Apenas 2% de Bitcoin são movimentados para atividades ilícitas, aponta estudo

Uma das grandes “justificativas” de governos, bancos e até mesmo algumas pessoas é que o Bitcoin e outras criptomoedas não são seguras, já que sua característica descentralizada seria uma ótima alternativa para a lavagem de dinheiro de criminosos.

Uma pesquisa realizada pelo Instituto de Tecnologia de Massachusetts (MIT) e a empresa de análise blockchain Elliptic decidiu procurar evidências estatísticas sobre essa ideia e, consequentemente, ajudar nos procedimentos atuais de combate à lavagem de dinheiro.

Para o levantamento, os pesquisadores do Laboratório de Inteligência Artificial MIT-IBM Watson utilizaram o software de machine learning para realizar a análise de 203.769 transações envolvendo Bitcoin.

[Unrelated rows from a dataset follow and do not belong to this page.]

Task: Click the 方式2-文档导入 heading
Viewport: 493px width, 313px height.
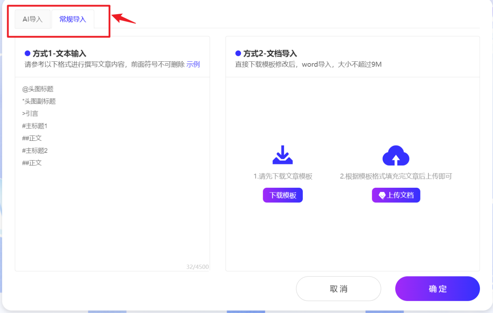Action: 270,54
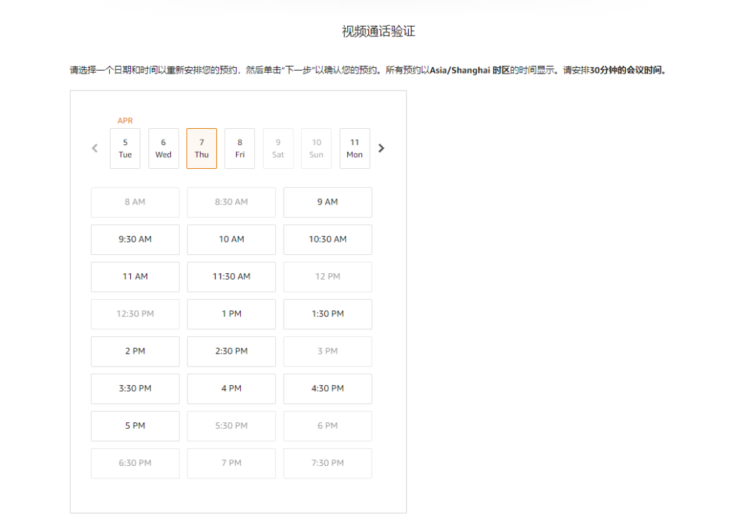Image resolution: width=756 pixels, height=531 pixels.
Task: Pick the 10:30 AM time slot
Action: pos(328,239)
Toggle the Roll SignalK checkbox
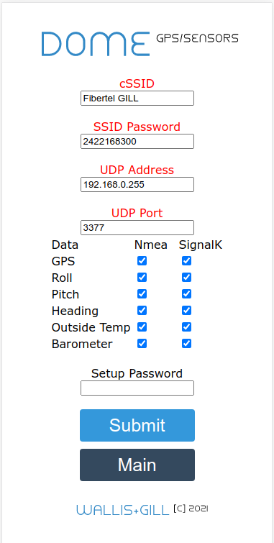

De todas as movimentações observadas, apenas 2% correspondiam a atividades que foram consideradas ilícitas aos pesquisadores. Na mesma linha, um estudo da Chainalysis também encontrou indícios de lavagem de dinheiro em apenas 1% das transações realizadas este ano.

A Elliptic é frequentemente chamada por unidades policiais para auxiliar no combate a crimes envolvendo Bitcoins. Com o levantamento, é possível encontrar alguns padrões para identificar esse tipo de atividade.